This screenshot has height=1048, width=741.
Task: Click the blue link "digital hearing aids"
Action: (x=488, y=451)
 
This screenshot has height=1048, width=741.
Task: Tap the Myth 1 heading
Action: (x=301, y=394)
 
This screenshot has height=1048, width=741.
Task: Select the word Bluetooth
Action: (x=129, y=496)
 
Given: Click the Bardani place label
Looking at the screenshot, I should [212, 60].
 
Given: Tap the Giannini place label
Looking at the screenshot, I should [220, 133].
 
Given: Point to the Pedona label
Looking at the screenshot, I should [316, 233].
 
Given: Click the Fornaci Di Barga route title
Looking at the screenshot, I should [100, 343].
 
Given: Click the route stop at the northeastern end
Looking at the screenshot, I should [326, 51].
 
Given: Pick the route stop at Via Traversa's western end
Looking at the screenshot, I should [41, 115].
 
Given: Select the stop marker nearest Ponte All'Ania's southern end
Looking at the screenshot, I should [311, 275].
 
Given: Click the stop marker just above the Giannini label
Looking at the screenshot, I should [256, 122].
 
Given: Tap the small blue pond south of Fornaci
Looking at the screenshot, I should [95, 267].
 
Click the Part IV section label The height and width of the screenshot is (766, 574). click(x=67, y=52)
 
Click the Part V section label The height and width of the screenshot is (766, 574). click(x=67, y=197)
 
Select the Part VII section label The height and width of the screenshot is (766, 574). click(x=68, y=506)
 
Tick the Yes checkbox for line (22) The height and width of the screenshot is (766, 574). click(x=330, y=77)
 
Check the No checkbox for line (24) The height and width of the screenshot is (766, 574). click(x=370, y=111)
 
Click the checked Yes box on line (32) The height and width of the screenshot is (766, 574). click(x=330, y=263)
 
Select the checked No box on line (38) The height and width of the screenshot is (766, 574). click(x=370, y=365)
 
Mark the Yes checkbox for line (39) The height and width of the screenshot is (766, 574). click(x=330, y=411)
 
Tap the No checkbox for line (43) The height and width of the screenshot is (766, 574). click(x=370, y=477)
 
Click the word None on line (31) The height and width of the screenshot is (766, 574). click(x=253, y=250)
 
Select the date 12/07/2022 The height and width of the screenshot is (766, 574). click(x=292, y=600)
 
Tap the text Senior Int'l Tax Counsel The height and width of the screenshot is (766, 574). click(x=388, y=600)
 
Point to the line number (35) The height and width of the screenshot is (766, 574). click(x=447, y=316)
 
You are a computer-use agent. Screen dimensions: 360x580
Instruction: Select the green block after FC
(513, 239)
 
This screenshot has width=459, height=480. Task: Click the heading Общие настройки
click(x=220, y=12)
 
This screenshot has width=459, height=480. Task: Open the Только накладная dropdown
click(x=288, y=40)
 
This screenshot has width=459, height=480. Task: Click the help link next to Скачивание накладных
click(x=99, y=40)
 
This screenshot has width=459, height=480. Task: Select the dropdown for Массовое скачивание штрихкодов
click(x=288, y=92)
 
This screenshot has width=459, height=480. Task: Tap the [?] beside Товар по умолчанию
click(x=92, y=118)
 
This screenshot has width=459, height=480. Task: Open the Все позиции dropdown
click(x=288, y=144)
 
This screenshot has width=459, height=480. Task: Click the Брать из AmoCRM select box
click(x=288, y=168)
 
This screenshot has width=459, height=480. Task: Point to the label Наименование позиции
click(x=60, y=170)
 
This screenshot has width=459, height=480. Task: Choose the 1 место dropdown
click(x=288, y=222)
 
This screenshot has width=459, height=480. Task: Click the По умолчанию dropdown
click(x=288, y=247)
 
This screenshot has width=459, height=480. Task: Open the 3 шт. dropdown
■ ■ ■ ■ ■
Copy out every one of the rows above word for word, with nothing left out and nothing changed.

This screenshot has height=1048, width=741.
Task: Click the blue link "digital hearing aids"
Action: (x=488, y=451)
 
This screenshot has height=1048, width=741.
Task: Tap the Myth 1 heading
Action: (x=301, y=394)
 
This screenshot has height=1048, width=741.
Task: Select the word Bluetooth
Action: (x=129, y=496)
 
Given: Click the Bardani place label
Looking at the screenshot, I should [212, 60].
 
Given: Tap the Giannini place label
Looking at the screenshot, I should [220, 133].
 
Given: Point to the Pedona label
Looking at the screenshot, I should [316, 233].
 
Given: Click the Fornaci Di Barga route title
Looking at the screenshot, I should [100, 343].
 
Given: Click the route stop at the northeastern end
Looking at the screenshot, I should [326, 51].
 
Given: Pick the route stop at Via Traversa's western end
Looking at the screenshot, I should [41, 115].
 
Given: Select the stop marker nearest Ponte All'Ania's southern end
Looking at the screenshot, I should [311, 275].
 
Given: Click the stop marker just above the Giannini label
Looking at the screenshot, I should [256, 122].
 
Given: Tap the small blue pond south of Fornaci
Looking at the screenshot, I should [95, 267].
 
Click the Part IV section label The height and width of the screenshot is (766, 574). click(x=67, y=52)
 
Click the Part V section label The height and width of the screenshot is (766, 574). click(x=67, y=197)
 
Select the Part VII section label The height and width of the screenshot is (766, 574). click(x=68, y=506)
 
Tick the Yes checkbox for line (22) The height and width of the screenshot is (766, 574). click(x=330, y=77)
 
Check the No checkbox for line (24) The height and width of the screenshot is (766, 574). click(x=370, y=111)
 
Click the checked Yes box on line (32) The height and width of the screenshot is (766, 574). click(x=330, y=263)
 
Select the checked No box on line (38) The height and width of the screenshot is (766, 574). click(x=370, y=365)
 
Mark the Yes checkbox for line (39) The height and width of the screenshot is (766, 574). click(x=330, y=411)
 
Tap the No checkbox for line (43) The height and width of the screenshot is (766, 574). click(x=370, y=477)
 
Click the word None on line (31) The height and width of the screenshot is (766, 574). click(x=253, y=250)
 
Select the date 12/07/2022 The height and width of the screenshot is (766, 574). click(x=292, y=600)
 
Tap the text Senior Int'l Tax Counsel The height and width of the screenshot is (766, 574). click(x=388, y=600)
 
Point to the line number (35) The height and width of the screenshot is (766, 574). click(x=447, y=316)
 
You are a computer-use agent. Screen dimensions: 360x580
Instruction: Select the green block after FC
(513, 239)
 
This screenshot has width=459, height=480. Task: Click the heading Общие настройки
click(x=220, y=12)
 
This screenshot has width=459, height=480. Task: Open the Только накладная dropdown
click(x=288, y=40)
 
This screenshot has width=459, height=480. Task: Click the help link next to Скачивание накладных
click(x=99, y=40)
 
This screenshot has width=459, height=480. Task: Select the dropdown for Массовое скачивание штрихкодов
click(x=288, y=92)
 
This screenshot has width=459, height=480. Task: Tap the [?] beside Товар по умолчанию
click(x=92, y=118)
 
This screenshot has width=459, height=480. Task: Open the Все позиции dropdown
click(x=288, y=144)
 
This screenshot has width=459, height=480. Task: Click the Брать из AmoCRM select box
click(x=288, y=168)
 
This screenshot has width=459, height=480. Task: Point to the label Наименование позиции
click(x=60, y=170)
 
This screenshot has width=459, height=480. Task: Choose the 1 место dropdown
click(x=288, y=222)
 
This screenshot has width=459, height=480. Task: Click the По умолчанию dropdown
click(x=288, y=247)
 
This screenshot has width=459, height=480. Task: Open the 3 шт. dropdown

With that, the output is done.